CONTROVERSIAL plans to build a giant incinerator which residents fear could release clouds of toxic fumes into the air above Frodsham and Helsby could be approved today.
Peel Energy’s plans to develop a 20MW biomass renewable energy plant fuelled by up to 170,000 tonnes of waste wood each year on Ince Marshes are set to be discussed by councillors at a strategic planning meeting this afternoon (Thursday).
Despite years of campaigning by residents across Frodsham, Helsby, Alvanley, Elton and Ince against the erection of the 85m chimney which they fear will release ‘cancerous’ and ‘hazardous’ dioxins into the atmosphere, planning officers have recommended the plans should be approved subject to conditions.
Residents Against the Incinerator (RAIN) objected to the development, on the Ince Resource Recovery Park, on Marsh Lane, Ince, saying it would release more than 335,350 tonnes of CO2 into the atmosphere every year and create a ‘visible blot’ on the rural landscape.
Chairman of the RAIN group Barry Hill warned that if approved the application, which replaces original plans for a bio-ethanol plant, could open the ‘floodgates’ to further detrimental changes on the site, saying: “Overall what we are seeing is what we always feared would happen once Peel got permission to use that land.

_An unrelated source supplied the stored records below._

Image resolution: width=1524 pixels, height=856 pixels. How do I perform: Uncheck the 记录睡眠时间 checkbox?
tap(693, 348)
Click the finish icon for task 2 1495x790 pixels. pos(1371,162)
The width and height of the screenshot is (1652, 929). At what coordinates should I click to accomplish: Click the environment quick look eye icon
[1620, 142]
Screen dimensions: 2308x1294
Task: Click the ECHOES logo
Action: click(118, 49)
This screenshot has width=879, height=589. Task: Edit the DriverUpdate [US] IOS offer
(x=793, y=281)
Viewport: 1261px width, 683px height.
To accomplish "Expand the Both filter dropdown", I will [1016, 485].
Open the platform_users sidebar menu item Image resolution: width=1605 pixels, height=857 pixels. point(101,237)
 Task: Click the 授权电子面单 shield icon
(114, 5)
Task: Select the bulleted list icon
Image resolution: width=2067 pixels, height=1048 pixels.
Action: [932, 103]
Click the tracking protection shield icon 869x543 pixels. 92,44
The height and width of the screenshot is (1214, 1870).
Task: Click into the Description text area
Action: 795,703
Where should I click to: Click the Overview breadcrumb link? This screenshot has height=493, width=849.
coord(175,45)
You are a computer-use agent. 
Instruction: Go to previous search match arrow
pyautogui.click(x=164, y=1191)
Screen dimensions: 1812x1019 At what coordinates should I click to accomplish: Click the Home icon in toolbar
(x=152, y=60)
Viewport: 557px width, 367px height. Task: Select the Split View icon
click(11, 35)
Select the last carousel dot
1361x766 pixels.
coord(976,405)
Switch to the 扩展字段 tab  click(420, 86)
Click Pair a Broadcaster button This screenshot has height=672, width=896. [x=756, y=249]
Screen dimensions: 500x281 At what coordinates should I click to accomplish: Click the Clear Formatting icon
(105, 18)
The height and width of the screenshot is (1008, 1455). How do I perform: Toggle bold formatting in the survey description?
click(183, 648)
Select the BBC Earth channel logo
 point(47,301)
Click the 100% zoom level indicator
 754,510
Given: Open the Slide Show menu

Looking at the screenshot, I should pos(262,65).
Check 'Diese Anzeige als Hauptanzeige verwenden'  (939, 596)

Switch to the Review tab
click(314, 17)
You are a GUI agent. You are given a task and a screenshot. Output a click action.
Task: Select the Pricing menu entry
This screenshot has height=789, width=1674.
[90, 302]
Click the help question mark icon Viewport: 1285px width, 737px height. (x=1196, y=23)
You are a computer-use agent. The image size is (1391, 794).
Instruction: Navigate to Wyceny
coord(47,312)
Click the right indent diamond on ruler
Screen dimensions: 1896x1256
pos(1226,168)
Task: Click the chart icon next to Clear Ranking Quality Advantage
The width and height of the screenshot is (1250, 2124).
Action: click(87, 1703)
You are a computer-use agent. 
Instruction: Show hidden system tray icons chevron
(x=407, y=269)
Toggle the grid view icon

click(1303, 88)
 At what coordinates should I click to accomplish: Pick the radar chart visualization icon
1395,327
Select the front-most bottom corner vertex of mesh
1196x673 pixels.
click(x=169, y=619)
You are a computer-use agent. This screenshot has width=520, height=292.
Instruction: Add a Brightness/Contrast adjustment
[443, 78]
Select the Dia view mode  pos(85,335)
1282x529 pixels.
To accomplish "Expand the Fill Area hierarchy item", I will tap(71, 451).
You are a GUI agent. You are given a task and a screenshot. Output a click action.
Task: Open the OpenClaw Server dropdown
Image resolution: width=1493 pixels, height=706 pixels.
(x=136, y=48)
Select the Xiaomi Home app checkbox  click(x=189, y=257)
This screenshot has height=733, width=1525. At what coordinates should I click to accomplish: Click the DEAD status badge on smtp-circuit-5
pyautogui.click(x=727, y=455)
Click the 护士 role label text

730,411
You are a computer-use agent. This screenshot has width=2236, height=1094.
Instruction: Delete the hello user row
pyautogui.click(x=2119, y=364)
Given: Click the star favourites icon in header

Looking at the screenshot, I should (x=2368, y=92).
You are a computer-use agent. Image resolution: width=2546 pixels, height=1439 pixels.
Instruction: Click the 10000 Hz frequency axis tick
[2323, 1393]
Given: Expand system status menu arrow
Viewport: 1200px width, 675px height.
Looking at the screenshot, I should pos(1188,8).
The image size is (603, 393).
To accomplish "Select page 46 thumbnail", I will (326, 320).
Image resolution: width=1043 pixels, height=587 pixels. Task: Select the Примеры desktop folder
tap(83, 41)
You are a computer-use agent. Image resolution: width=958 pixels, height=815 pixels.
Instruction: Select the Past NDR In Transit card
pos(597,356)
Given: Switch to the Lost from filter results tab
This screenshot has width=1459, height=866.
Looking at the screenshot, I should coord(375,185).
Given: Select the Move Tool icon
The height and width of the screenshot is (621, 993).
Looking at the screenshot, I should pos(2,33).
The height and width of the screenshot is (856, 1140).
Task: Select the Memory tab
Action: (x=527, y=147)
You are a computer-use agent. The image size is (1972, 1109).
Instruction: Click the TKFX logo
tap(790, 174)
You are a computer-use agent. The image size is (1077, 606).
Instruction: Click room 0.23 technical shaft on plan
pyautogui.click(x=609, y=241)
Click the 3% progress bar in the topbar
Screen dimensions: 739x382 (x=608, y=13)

“We knew that they would come back with changes and adaptations which will cause more harm than good and we believe that this will be the first of many changes.”
Mr Hill added that after almost five years of campaigning against the site many residents simply did not have any energy left to fight against the extensive development plans in the area.
“We have had two incinerators, a windfarm and Quinn Glass in a space of a few miles to compete against, we feel we are being dumped on,” he added.
Representatives from RAIN will be making a short presentation during the meeting today outlining their reasons against the development.
Peel Energy have said that the wood-fuelled plant could create as many as 20 jobs with the biomass plant creating enough energy to power 37,000 homes as well as provide hot water or steam to local businesses.
If Peel Energy receives planning permission from Cheshire West and Chester Council, building could begin as soon as 2012 with the plant expected to be fully operational in 2014.